======== GIVEN PASSAGE

Hortonworks Training

the_Grinchthe_Grinch Member Posts: 4,165 ■■■■■■■■■■
Today I completed day one of the Hortonworks Operations Training. It was pretty standard introduce yourself, what you do, and what you planned to do with Hadoop. Once that was done we went over the basic of Hadoop, big data, and some use cases. Near the end we finally deployed a cluster of four nodes and that was definitely enjoyable. So far I feel the training has been really good and useful. The class does actually have a cert related to it and I figure since work has picked up the tab for training that I will take the cert. I'll keep everyone informed of my progress and let me know if you have any questions.
WIP:
PHP
Kotlin
Intro to Discrete Math
Programming Languages
Work stuff

Comments

  • brownwrapbrownwrap Member Posts: 549
    We have a small Hadoop Cluster here that I have access to, but I don't have a clue as to how to use it.
  • NightShade03NightShade03 Member Posts: 1,383 ■■■■■■■□□□
    Great feedback! Definitely keep us posted on how the course progresses. It's funny you posted about building a four node cluster...working on writing an article about that very task using Ambari within AWS icon_smile.gif
  • the_Grinchthe_Grinch Member Posts: 4,165 ■■■■■■■■■■
    Funny you say that as Hortonworks use to provide access to AWS for their training course. But students complained that they couldn't take anything home to practice with thus they switched to VMs. I did learn something not Hadoop related as they used Docker to setup the four nodes within one VM which was pretty cool since it was pretty responsive all things considered.
    WIP:
    PHP
    Kotlin
    Intro to Discrete Math
    Programming Languages
    Work stuff
  • NightShade03NightShade03 Member Posts: 1,383 ■■■■■■■□□□
    See now there is an organization that clearly doesn't how to leverage the cloud correctly...

    AWS is a great resource for training and allows you/them to spin up awesome demos for real hands on training during the course. If they wanted to allow students to continue working at home they should have everyone sign up for an AWS account in class (if they don't have one) and then add each students user account as an IAM role in Hortonwork's cloud. Then just inform each student they have XX credit for practice at home and once they exceed that their access will be cut off. This would be an awesome approach instead of having to prep and manage VMs constantly.

================

■ AIM OF THE TASK:
Answer these questions using the Hortonworks training thread:
(a) How many nodes were in the cluster deployed near the end of day one?
(b) Why did Hortonworks stop providing AWS access for its training course?
(c) What was used to set up the nodes within one VM?
The items on this page come from a separate source, unrelated to the Hortonworks training thread.

======== GIVEN ENTRIES

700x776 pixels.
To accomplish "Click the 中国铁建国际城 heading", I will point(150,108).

================
======== GIVEN ENTRIES

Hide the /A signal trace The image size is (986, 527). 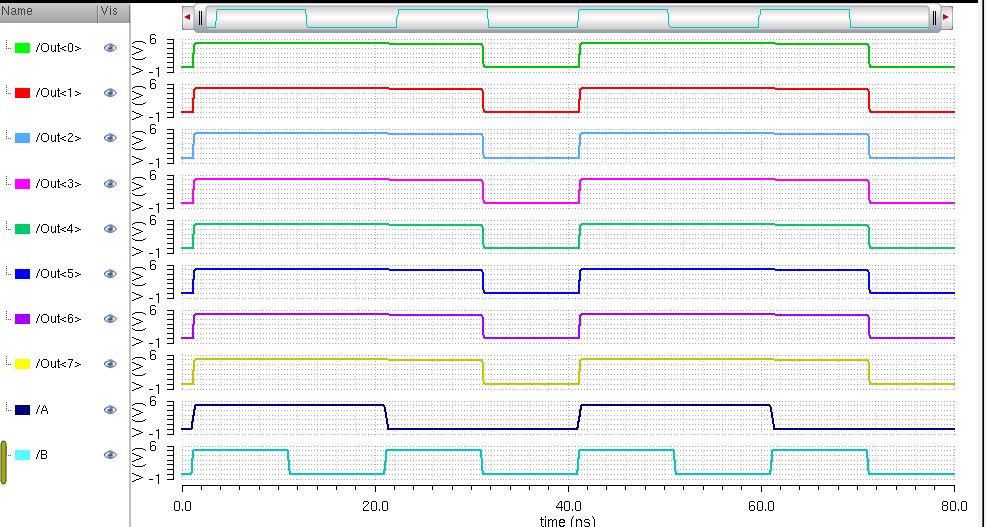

================

■ RESPONSE TO THIS TASK:
(a) Four.
(b) Students complained that they couldn't take anything home to practice with.
(c) Docker.